WORK TO COMPLETE: All of the entries below are to be copied without any alteration.

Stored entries
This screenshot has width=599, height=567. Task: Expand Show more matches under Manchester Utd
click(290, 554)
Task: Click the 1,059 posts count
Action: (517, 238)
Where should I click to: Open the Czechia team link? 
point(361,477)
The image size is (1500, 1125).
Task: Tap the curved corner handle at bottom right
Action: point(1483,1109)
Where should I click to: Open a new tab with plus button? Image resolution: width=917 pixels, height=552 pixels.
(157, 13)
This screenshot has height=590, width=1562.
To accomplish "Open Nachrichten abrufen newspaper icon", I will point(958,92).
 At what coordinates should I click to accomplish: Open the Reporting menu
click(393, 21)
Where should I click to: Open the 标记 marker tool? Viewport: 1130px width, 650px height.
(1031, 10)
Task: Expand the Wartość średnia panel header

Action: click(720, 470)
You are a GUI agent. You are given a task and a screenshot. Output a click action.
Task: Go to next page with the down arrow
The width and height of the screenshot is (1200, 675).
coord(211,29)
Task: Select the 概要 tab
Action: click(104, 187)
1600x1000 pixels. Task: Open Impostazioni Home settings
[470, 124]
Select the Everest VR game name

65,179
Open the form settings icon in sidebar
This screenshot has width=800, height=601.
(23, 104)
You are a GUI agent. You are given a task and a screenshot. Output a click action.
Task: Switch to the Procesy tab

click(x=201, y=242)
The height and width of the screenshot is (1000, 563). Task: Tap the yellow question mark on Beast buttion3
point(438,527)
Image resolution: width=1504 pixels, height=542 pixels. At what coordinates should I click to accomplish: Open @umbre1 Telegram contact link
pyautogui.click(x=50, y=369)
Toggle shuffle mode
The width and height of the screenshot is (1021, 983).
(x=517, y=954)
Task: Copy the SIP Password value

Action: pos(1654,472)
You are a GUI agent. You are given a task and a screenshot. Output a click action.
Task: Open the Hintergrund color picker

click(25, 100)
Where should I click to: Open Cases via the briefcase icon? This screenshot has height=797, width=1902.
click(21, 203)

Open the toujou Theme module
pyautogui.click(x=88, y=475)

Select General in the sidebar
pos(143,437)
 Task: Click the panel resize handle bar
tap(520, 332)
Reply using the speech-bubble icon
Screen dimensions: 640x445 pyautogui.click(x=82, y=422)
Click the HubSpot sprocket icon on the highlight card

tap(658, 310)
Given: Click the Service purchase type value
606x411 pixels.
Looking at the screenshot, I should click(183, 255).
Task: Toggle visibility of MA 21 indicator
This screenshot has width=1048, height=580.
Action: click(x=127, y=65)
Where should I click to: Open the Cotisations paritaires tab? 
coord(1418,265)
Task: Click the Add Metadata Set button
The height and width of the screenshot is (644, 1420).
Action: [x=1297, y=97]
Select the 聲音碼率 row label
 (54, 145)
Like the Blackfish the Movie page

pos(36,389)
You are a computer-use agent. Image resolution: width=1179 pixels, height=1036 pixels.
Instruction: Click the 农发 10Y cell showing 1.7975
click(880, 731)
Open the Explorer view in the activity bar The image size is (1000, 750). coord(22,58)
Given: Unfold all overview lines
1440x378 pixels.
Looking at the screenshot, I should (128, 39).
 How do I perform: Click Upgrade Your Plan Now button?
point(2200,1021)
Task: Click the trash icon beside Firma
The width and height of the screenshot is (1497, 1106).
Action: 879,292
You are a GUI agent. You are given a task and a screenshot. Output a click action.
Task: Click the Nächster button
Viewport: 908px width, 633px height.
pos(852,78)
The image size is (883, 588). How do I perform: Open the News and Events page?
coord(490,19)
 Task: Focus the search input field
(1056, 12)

PROBLEM SOLUTION:
This screenshot has width=599, height=567. Task: Expand Show more matches under Manchester Utd
click(290, 554)
Task: Click the 1,059 posts count
Action: (517, 238)
Where should I click to: Open the Czechia team link? 
point(361,477)
The image size is (1500, 1125).
Task: Tap the curved corner handle at bottom right
Action: point(1483,1109)
Where should I click to: Open a new tab with plus button? Image resolution: width=917 pixels, height=552 pixels.
(157, 13)
This screenshot has height=590, width=1562.
To accomplish "Open Nachrichten abrufen newspaper icon", I will point(958,92).
 At what coordinates should I click to accomplish: Open the Reporting menu
click(393, 21)
Where should I click to: Open the 标记 marker tool? Viewport: 1130px width, 650px height.
(1031, 10)
Task: Expand the Wartość średnia panel header

Action: click(720, 470)
You are a GUI agent. You are given a task and a screenshot. Output a click action.
Task: Go to next page with the down arrow
The width and height of the screenshot is (1200, 675).
coord(211,29)
Task: Select the 概要 tab
Action: click(104, 187)
1600x1000 pixels. Task: Open Impostazioni Home settings
[470, 124]
Select the Everest VR game name

65,179
Open the form settings icon in sidebar
This screenshot has width=800, height=601.
(23, 104)
You are a GUI agent. You are given a task and a screenshot. Output a click action.
Task: Switch to the Procesy tab

click(x=201, y=242)
The height and width of the screenshot is (1000, 563). Task: Tap the yellow question mark on Beast buttion3
point(438,527)
Image resolution: width=1504 pixels, height=542 pixels. At what coordinates should I click to accomplish: Open @umbre1 Telegram contact link
pyautogui.click(x=50, y=369)
Toggle shuffle mode
The width and height of the screenshot is (1021, 983).
(x=517, y=954)
Task: Copy the SIP Password value

Action: pos(1654,472)
You are a GUI agent. You are given a task and a screenshot. Output a click action.
Task: Open the Hintergrund color picker

click(25, 100)
Where should I click to: Open Cases via the briefcase icon? This screenshot has height=797, width=1902.
click(21, 203)

Open the toujou Theme module
pyautogui.click(x=88, y=475)

Select General in the sidebar
pos(143,437)
 Task: Click the panel resize handle bar
tap(520, 332)
Reply using the speech-bubble icon
Screen dimensions: 640x445 pyautogui.click(x=82, y=422)
Click the HubSpot sprocket icon on the highlight card

tap(658, 310)
Given: Click the Service purchase type value
606x411 pixels.
Looking at the screenshot, I should click(183, 255).
Task: Toggle visibility of MA 21 indicator
This screenshot has width=1048, height=580.
Action: click(x=127, y=65)
Where should I click to: Open the Cotisations paritaires tab? 
coord(1418,265)
Task: Click the Add Metadata Set button
The height and width of the screenshot is (644, 1420).
Action: [x=1297, y=97]
Select the 聲音碼率 row label
 (54, 145)
Like the Blackfish the Movie page

pos(36,389)
You are a computer-use agent. Image resolution: width=1179 pixels, height=1036 pixels.
Instruction: Click the 农发 10Y cell showing 1.7975
click(880, 731)
Open the Explorer view in the activity bar The image size is (1000, 750). coord(22,58)
Given: Unfold all overview lines
1440x378 pixels.
Looking at the screenshot, I should (128, 39).
 How do I perform: Click Upgrade Your Plan Now button?
point(2200,1021)
Task: Click the trash icon beside Firma
The width and height of the screenshot is (1497, 1106).
Action: 879,292
You are a GUI agent. You are given a task and a screenshot. Output a click action.
Task: Click the Nächster button
Viewport: 908px width, 633px height.
pos(852,78)
The image size is (883, 588). How do I perform: Open the News and Events page?
coord(490,19)
 Task: Focus the search input field
(1056, 12)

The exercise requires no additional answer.